Classification and impact of LC3B missense mutations

We integrated all the data collected in this study to map the different effects that the cancer-related mutations of LC3B could exert, providing a comprehensive view of the many aspects that they can alter and that are ultimately linked to protein function at the cellular level, i.e., protein stability, regulation, abolishment/formation of PTMs or functional motifs for protein-protein interactions, local and distal effects influencing the binding to the partner of interactions (Figure 8A). We then ranked the mutations according to the properties that they alter to help in the classification of potential damaging and neutral ones (Figure 8B). The ranking allowed the selection of mutations to prioritize for validation of their neutral or pathogenic potential, along with planning the proper experimental readout for the validation. For example, if a mutation is predicted damaging in relation to stability, experiments tailored to estimate the cellular protein level and half-life could be used as we recently did for other disease-related proteins [83,84]. On the other side, if the impact is more related to the protein activity or introduction/abolishment of functional motifs, binding assays for example based on peptide arrays, isothermal titration calorimetry, NMR spectroscopy, co-immunoprecipitation can be used together with assays of the related biological readouts in cellular models as for example we recently combined to the study of a LIR-containing scaffolding protein [18]. Assays with upstream modifiers, such as ubiquitination, or phosphorylation assays can instead be used to validate the interplay with PTMs, both in the direction of introduction of new layers of regulation upon mutation or their abolishment.

Figure 8.

Figure 8.

Classification of LC3B mutations found in cancer genomic studies. (A) The different analyses carried out in our study have been aggregated to associate the potential of damaging (driver) or neutral (passenger) effect of each mutation. We used descriptors that account for protein stability (red), function (blue) or implicitly for both (purple). Mutations altering one of these properties are highlighted as black dots. The diagram in panel A allow to link each mutation to a specific effect which could guide the selection of the best set up for experimental validation and further studies. (B) The heatmap is the results of a ranking on a collective score of damaging potential for the mutation (first column). The results for the ranking only according stability and function is showed as a reference in the second and third column of the heatmap. Darker the color more damaging the mutation is

In our case study, we identified three potential classes of detrimental mutations: i) mutations that alter both stability and activity (D19Y, P32Q, and Y113C); ii) detrimental mutations for protein stability only (R16G); iii) mutations neutral for the stability but altering the protein function (mostly K49N and partially G120V, V89F, and R70C).
+ + +
* ABOUT THIS TASK: Copy the LC3B passage between "In our case" and "V89F, and R70C).", inclusive, renaming "detrimental" as "deleterious". Rely only on the LC3B passage.
+ + +
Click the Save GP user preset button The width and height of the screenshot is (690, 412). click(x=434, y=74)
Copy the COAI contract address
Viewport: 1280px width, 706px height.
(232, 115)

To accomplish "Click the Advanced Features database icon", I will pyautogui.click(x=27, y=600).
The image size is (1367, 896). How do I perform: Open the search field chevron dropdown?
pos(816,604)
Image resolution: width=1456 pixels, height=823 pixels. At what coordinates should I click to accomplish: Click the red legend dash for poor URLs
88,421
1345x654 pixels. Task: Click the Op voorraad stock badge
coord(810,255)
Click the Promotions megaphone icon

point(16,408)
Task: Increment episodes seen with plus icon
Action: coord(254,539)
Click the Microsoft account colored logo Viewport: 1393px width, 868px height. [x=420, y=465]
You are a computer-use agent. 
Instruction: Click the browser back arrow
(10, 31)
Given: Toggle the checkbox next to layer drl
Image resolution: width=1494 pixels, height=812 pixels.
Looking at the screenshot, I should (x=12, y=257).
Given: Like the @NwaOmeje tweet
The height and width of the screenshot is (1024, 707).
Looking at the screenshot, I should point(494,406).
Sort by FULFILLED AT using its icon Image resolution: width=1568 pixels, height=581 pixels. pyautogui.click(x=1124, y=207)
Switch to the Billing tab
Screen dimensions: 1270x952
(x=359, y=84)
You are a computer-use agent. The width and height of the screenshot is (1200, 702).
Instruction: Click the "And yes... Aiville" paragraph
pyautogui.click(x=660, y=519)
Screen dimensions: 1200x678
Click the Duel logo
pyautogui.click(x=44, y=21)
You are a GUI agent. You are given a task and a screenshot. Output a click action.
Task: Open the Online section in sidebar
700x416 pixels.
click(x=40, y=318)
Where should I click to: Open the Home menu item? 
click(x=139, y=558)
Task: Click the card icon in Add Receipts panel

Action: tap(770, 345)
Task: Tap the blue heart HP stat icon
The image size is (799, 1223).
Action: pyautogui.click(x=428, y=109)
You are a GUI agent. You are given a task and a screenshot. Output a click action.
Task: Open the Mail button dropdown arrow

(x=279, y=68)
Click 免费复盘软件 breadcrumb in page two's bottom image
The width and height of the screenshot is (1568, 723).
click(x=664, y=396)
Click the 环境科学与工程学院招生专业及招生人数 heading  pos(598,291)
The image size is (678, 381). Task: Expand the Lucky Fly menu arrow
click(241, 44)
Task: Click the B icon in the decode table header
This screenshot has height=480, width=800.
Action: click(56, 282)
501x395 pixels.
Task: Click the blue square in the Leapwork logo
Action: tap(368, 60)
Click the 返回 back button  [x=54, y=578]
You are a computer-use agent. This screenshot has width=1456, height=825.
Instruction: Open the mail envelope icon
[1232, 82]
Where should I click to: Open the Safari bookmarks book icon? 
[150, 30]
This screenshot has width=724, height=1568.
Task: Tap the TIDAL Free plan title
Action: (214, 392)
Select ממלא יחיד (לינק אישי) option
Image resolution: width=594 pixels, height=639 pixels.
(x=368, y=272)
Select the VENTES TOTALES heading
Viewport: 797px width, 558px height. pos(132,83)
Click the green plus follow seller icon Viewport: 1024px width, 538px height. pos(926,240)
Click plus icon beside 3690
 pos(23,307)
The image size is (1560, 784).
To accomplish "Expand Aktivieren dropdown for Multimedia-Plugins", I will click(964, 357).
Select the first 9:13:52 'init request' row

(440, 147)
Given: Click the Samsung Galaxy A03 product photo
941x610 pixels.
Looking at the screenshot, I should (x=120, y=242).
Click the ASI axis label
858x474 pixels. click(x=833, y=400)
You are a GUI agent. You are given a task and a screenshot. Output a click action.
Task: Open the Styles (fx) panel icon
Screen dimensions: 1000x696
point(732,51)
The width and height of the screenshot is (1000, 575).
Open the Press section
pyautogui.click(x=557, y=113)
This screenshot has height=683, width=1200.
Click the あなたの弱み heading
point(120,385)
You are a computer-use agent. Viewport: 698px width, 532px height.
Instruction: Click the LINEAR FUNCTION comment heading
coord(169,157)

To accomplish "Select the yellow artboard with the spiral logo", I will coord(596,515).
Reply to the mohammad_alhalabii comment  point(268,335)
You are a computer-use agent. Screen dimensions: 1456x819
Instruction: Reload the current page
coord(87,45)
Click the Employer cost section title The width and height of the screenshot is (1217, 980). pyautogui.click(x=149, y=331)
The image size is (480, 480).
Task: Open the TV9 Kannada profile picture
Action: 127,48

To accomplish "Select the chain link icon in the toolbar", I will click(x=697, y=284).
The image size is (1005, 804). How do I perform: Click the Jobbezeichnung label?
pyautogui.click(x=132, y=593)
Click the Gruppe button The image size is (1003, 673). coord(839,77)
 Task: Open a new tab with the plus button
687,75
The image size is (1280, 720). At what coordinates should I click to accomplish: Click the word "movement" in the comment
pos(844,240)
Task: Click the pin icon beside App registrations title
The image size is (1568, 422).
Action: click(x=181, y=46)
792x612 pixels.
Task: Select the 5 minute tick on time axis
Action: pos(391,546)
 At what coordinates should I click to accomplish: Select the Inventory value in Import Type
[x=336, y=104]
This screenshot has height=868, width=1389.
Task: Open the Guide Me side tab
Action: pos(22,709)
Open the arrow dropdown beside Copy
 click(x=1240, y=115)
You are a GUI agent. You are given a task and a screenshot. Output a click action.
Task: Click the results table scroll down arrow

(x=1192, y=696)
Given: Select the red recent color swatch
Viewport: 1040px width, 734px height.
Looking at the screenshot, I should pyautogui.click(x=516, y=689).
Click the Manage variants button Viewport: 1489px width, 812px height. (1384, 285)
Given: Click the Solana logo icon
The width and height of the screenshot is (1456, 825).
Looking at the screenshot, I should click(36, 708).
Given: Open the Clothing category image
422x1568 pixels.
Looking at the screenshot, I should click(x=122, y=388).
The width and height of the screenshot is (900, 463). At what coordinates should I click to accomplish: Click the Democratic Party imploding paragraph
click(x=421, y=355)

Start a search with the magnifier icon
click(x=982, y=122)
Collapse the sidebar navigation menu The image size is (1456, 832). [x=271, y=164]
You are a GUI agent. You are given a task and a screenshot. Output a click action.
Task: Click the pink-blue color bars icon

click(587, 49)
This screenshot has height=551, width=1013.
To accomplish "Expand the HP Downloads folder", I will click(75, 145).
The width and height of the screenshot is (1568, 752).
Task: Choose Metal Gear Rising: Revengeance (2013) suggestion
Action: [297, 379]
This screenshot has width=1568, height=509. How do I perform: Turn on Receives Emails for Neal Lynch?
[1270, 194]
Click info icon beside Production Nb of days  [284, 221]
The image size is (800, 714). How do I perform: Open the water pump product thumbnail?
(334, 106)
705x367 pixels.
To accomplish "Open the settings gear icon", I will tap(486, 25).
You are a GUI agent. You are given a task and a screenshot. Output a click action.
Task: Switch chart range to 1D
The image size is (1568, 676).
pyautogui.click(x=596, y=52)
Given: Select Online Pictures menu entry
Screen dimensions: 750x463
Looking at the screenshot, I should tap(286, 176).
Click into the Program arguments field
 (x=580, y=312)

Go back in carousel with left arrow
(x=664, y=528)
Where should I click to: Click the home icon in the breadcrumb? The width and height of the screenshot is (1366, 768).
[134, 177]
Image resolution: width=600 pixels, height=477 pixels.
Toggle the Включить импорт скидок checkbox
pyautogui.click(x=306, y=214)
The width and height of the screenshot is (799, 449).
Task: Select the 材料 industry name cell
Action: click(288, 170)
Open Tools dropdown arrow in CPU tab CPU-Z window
+ + +
* RESULT BELOW:
In our case study, we identified three potential classes of deleterious mutations: i) mutations that alter both stability and activity (D19Y, P32Q, and Y113C); ii) deleterious mutations for protein stability only (R16G); iii) mutations neutral for the stability but altering the protein function (mostly K49N and partially G120V, V89F, and R70C).